Village in Cambridgeshire, England

Oakington is a small rural village and former civil parish, now in the parish of Oakington and Westwick, in the South Cambridgeshire district, in the county of Cambridgeshire, England, dating back to Roman times. It is 7 mi north-west of Cambridge. In 1961 the parish had a population of 698.

==History==
Based on the finds of several hand axes in the area it is believed that there may have been a settlement in the Oakington area during the Palaeolithic era, and given the quantity of Roman pottery shards found in gardens and fields, it appears almost certain that the village was settled from the 2nd to the 4th century AD.

In 1938, an early Anglo-Saxon graveyard was discovered on what is now the Queens Way recreation ground (south east of Water Lane, and on land surrounded by fields containing visible evidence of Medieval settlement). Excavations on the site in 1993 revealed evidence of 25 burials and a cremation.
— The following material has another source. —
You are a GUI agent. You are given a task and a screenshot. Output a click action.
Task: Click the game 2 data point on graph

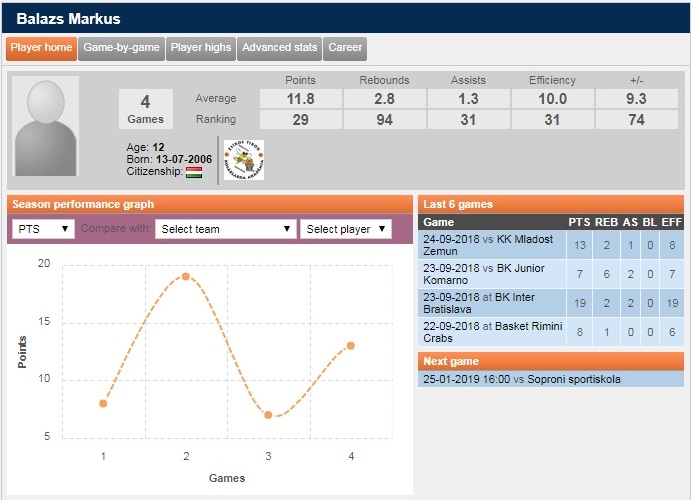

In 2012 further excavation of this Anglo-Saxon cemetery led to the discovery of the remains of a woman buried with a cow.
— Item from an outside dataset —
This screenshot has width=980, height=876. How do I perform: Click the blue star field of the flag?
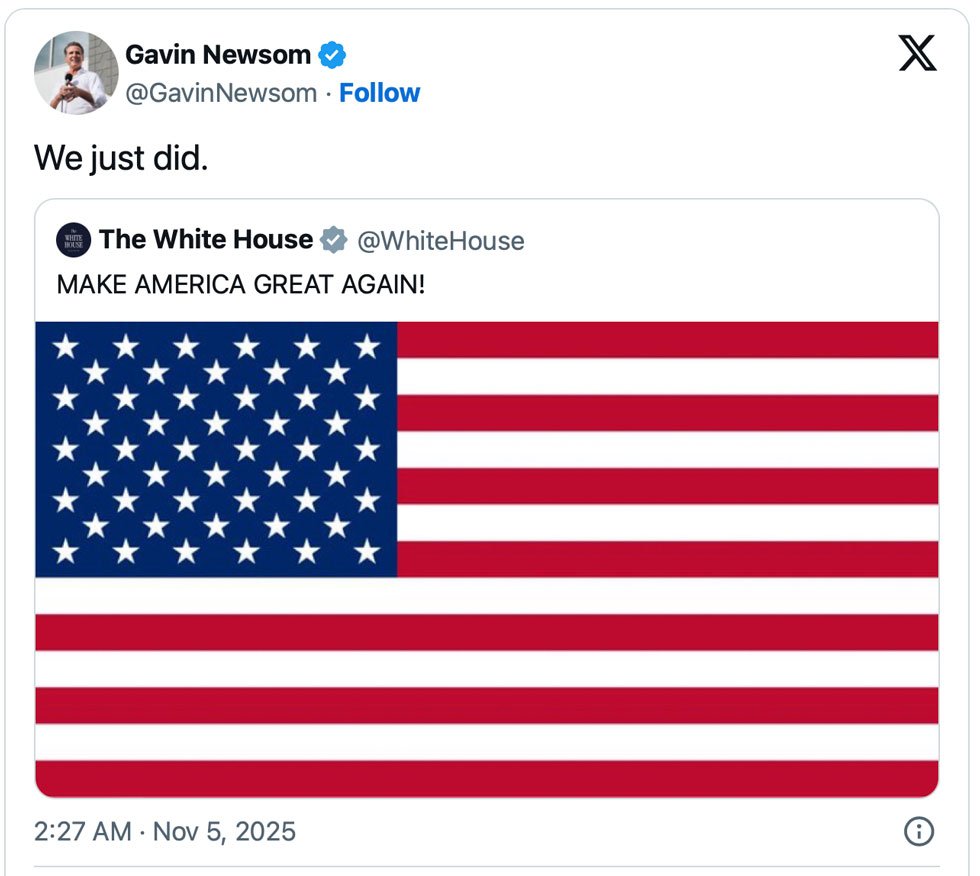pyautogui.click(x=216, y=449)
Oakington was quite a large village in the Middle Ages with 55 residents counted in the Domesday Book and 100 by 1279. Listed as Hochinton in the Domesday Book of 1086, the name "Oakington" means "estate of a man called Hocca".

The Black Death decimated the population in the 14th century wiping out half the tenants of the largest manor. By the 17th century there were around 180 residents and the population steadily grew until the early 19th century when it began to rise rapidly, reaching a peak population of 610 in 1851. However, poverty and unemployment then took its toll with up to a third of the villagers leaving (some for Adelaide, Australia). The population stabilised at circa 425 by the 1890s and by 1950 there were around 500 inhabitants. Today the combined settlements of Oakington and Westwick have about 1,400 residents.

In the 17th century, Oakington was considered to be a "hot-bed of religious dissent" leading the Bishop, in 1685, to describe it as "the most scandalous and vile parish in his Diocese". Behind the churchyard, there is a private burial ground containing the graves of three vicars. The Reverends Francis Holcroft and Joseph Oddy were 17th-century pioneers of the non-conformist movement, and known as the 'Apostles of Cambridgeshire'. It was by their zeal that various non-conformist churches were established in Cambridgeshire. Ejected from their livings, persecuted and imprisoned for propagating their faith during their lives they became known as the 'Oakington Martyrs' in death. Along with their successor, the Reverend Henry Osland, the site of their graves is preserved today as a memorial to non-conformist Protestantism.

In 1847 the railway reached the parish, with the Oakington railway station opening in 1848. The line was finally closed in 1970, but is now used by the Cambridge to St Ives guided bus and cycleway. Next to the track, the 150-year-old bridge over Beck Brook was completely rebuilt in 2006.

In 1909 two Oakington residents, Messrs Grose and Feary, built a monoplane in an attempt to win the Daily Mail prize for £1,000 for the first Briton to fly a circular mile in an all-British aeroplane.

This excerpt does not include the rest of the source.